── Выбранный фрагмент
Какую бы негодующую реакцию ревнителей жестко-унификаторского курса – особенно у клерикалов – ни вызывали эти и им подобные акции, нельзя не видеть в них очередное доказательство того, что «русское (царское. – М.Б.) правительство в течение уже многих поколений воспитывало государственных деятелей, изощренных в искусстве внутренней дипломатии»150, что «коллективный опыт и коллективный разум» самодержавного правительства151 далеко не всегда исходили из представления, будто «Россия проживет одним православием…»152.

И при Екатерине II, и при ее предшественниках и преемниках Россия была «полицейским государством»153, но таким, которое нередко делало весьма удачные шаги в «искусстве внутренней дипломатии», включая сюда и политику по отношению к нерусским и неправославным коллективам, политику, что особенно важно всегда иметь в виду, в принципе чуждую расизму154.
────
(Исходное задание 1) Выведите без изменений ту часть выбранного фрагмента, которая начинается со слов, содержащих «И при Екатерине», и заканчивается словами «принципе чуждую расизму154.».
── Исходные данные
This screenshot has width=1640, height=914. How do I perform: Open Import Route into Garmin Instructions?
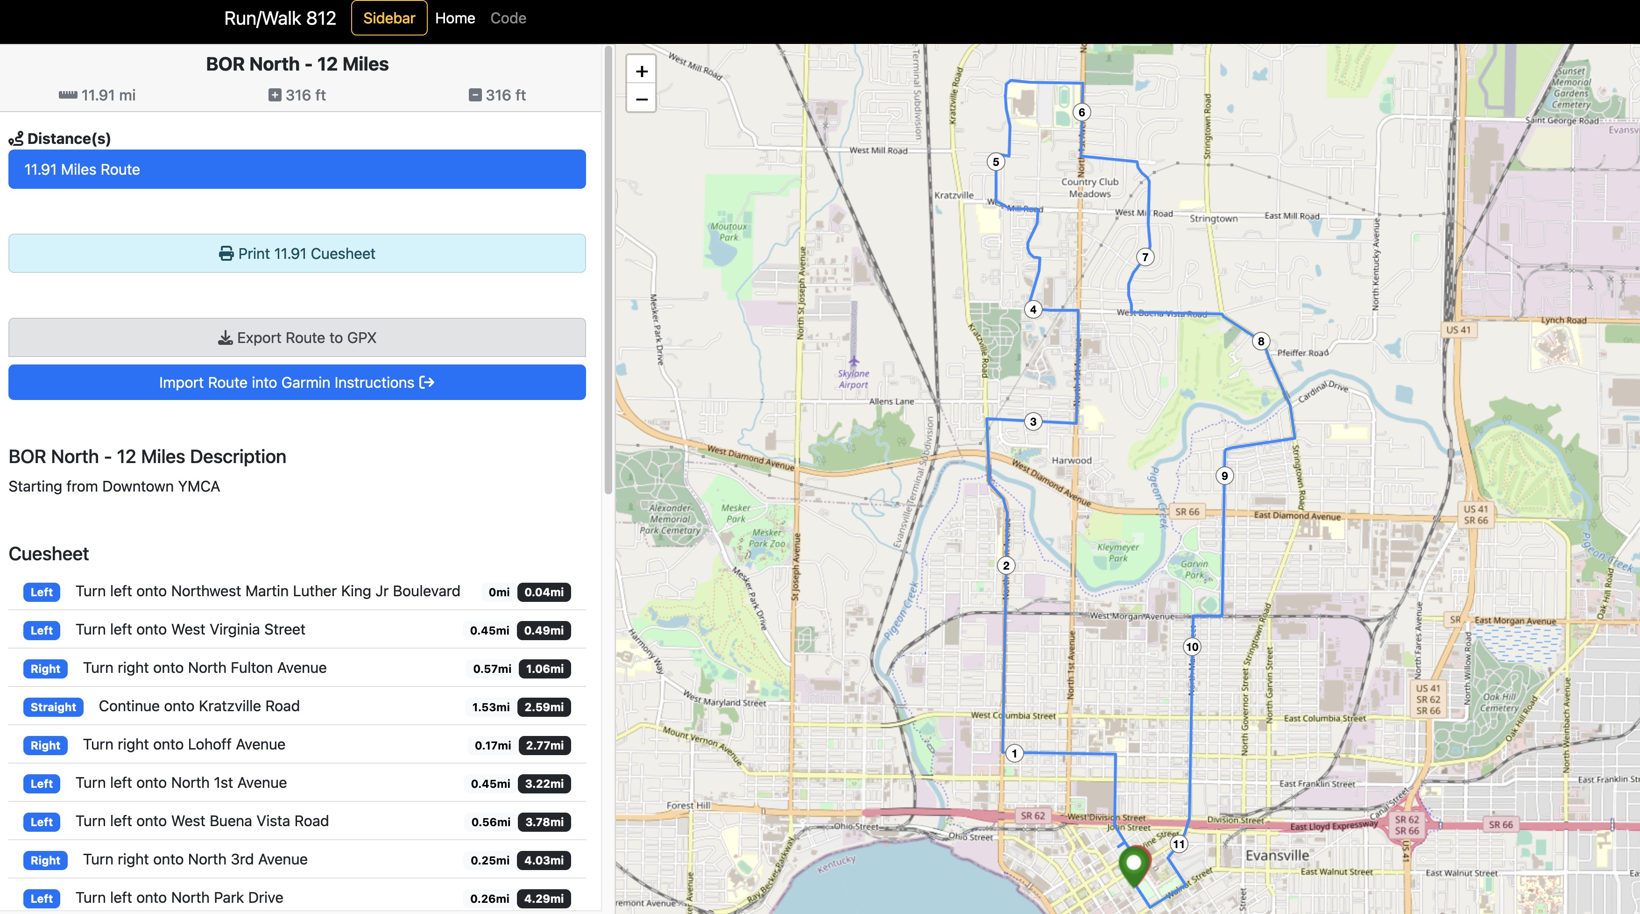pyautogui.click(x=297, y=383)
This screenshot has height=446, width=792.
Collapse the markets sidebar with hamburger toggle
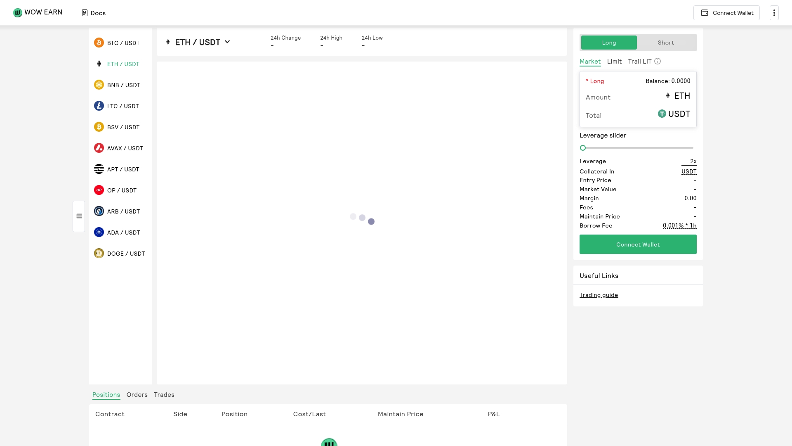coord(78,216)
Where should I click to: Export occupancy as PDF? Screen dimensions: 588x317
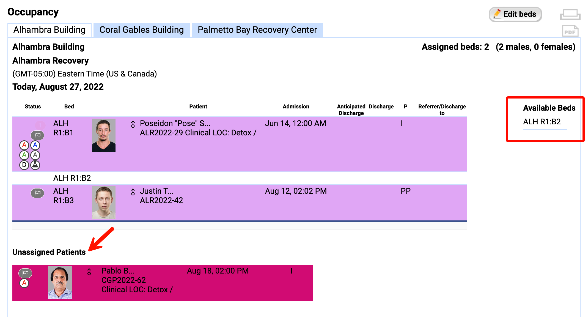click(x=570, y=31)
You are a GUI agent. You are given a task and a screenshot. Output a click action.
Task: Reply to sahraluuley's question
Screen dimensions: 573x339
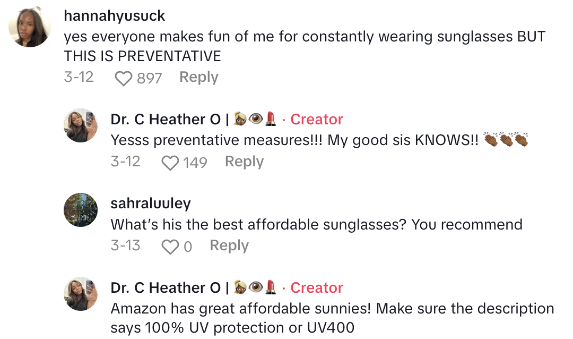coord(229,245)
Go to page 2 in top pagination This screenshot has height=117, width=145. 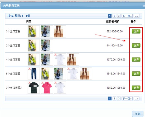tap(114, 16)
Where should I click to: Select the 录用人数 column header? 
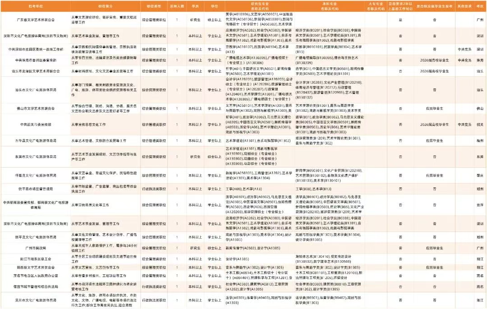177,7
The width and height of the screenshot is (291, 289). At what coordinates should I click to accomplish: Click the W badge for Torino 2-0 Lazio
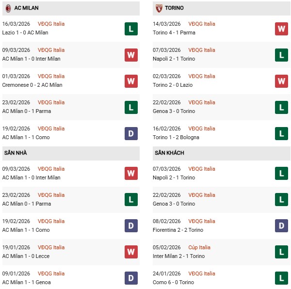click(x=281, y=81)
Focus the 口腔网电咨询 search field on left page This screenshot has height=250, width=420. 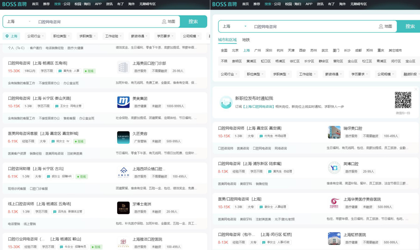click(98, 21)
────
── Исходные данные
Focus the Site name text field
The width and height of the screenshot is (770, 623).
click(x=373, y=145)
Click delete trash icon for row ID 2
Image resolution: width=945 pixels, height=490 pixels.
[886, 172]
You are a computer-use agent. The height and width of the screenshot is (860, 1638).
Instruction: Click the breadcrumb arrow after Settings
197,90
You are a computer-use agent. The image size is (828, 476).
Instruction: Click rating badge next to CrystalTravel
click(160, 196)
────
(Исходное задание 2) Обновите в записях строки, начиная со строки, содержащей «This screenshot has width=1640, height=914.», и заканчивая строкой, содержащей «click(x=570, y=31)», заменив «screenshot» на «image» и сохранив всё прочее без изменений. Приведите только эти строки, не включая в ответ изображения.

(Решение задачи 1)
И при Екатерине II, и при ее предшественниках и преемниках Россия была «полицейским государством»153, но таким, которое нередко делало весьма удачные шаги в «искусстве внутренней дипломатии», включая сюда и политику по отношению к нерусским и неправославным коллективам, политику, что особенно важно всегда иметь в виду, в принципе чуждую расизму154.

(Решение задачи 2)
This image has width=1640, height=914. How do I perform: Open Import Route into Garmin Instructions?
pyautogui.click(x=297, y=383)
This image has height=446, width=792.
Collapse the markets sidebar with hamburger toggle
coord(78,216)
Where should I click to: Export occupancy as PDF? Screen dimensions: 588x317
click(x=570, y=31)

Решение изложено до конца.